Activity |
Going through the entries below, count each line that holds "will" and give only the total.

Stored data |
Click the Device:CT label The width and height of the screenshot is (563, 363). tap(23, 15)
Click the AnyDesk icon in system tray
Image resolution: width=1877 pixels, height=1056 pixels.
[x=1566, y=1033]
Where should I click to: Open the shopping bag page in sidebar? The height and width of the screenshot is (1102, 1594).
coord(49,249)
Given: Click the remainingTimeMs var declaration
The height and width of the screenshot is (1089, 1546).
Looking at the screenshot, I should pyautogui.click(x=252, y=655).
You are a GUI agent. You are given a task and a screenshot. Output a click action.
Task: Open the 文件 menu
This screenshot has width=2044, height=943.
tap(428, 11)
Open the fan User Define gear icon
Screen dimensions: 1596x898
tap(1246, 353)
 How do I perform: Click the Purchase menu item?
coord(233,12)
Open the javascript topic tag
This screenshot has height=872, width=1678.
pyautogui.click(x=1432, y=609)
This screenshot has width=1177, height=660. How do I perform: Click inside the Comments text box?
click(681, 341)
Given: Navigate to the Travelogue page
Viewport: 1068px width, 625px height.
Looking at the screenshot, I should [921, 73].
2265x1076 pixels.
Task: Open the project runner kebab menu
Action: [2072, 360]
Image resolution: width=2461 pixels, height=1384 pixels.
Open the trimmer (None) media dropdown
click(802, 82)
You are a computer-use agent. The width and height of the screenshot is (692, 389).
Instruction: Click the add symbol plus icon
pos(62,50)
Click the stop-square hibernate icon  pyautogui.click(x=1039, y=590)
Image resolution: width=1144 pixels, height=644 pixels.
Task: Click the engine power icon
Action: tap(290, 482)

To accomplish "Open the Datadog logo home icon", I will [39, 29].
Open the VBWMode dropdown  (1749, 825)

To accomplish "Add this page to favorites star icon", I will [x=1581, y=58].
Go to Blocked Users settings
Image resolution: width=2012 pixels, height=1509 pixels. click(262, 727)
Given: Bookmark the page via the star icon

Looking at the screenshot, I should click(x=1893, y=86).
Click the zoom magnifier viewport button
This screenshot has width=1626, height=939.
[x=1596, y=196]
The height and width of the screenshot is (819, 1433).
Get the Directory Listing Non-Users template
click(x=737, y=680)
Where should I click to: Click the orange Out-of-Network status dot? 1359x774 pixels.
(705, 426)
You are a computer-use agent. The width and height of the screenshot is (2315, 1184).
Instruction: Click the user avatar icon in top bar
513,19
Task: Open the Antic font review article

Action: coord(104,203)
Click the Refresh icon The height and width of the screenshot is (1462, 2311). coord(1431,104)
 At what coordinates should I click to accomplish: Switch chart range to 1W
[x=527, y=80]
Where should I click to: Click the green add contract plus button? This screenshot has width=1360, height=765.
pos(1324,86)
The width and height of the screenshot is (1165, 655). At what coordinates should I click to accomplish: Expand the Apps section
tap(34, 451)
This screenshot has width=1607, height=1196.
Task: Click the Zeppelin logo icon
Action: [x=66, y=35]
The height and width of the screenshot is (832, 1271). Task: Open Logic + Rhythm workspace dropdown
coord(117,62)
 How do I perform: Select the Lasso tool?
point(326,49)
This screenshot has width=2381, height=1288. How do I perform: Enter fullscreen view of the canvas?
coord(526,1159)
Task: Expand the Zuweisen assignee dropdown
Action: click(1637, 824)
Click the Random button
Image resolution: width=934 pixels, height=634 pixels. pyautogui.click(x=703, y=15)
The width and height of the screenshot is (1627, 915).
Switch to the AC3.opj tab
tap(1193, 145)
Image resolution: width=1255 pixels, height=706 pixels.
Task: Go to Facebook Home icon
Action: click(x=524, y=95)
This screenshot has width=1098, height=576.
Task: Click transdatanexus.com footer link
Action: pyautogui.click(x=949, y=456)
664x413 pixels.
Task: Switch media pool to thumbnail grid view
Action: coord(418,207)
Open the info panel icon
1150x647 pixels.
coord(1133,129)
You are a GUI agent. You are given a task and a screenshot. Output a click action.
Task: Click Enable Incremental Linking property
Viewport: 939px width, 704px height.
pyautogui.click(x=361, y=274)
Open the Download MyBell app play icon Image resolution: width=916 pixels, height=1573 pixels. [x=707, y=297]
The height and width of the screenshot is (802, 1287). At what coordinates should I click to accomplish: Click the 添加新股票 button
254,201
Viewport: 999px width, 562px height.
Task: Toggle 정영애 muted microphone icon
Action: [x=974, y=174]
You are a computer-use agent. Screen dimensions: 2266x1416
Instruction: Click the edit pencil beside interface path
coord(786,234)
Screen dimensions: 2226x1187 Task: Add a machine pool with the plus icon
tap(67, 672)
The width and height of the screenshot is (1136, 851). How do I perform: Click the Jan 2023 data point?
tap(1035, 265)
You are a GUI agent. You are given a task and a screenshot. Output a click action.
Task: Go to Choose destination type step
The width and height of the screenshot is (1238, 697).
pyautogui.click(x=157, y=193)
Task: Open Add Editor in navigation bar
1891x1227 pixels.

Result of this task |
2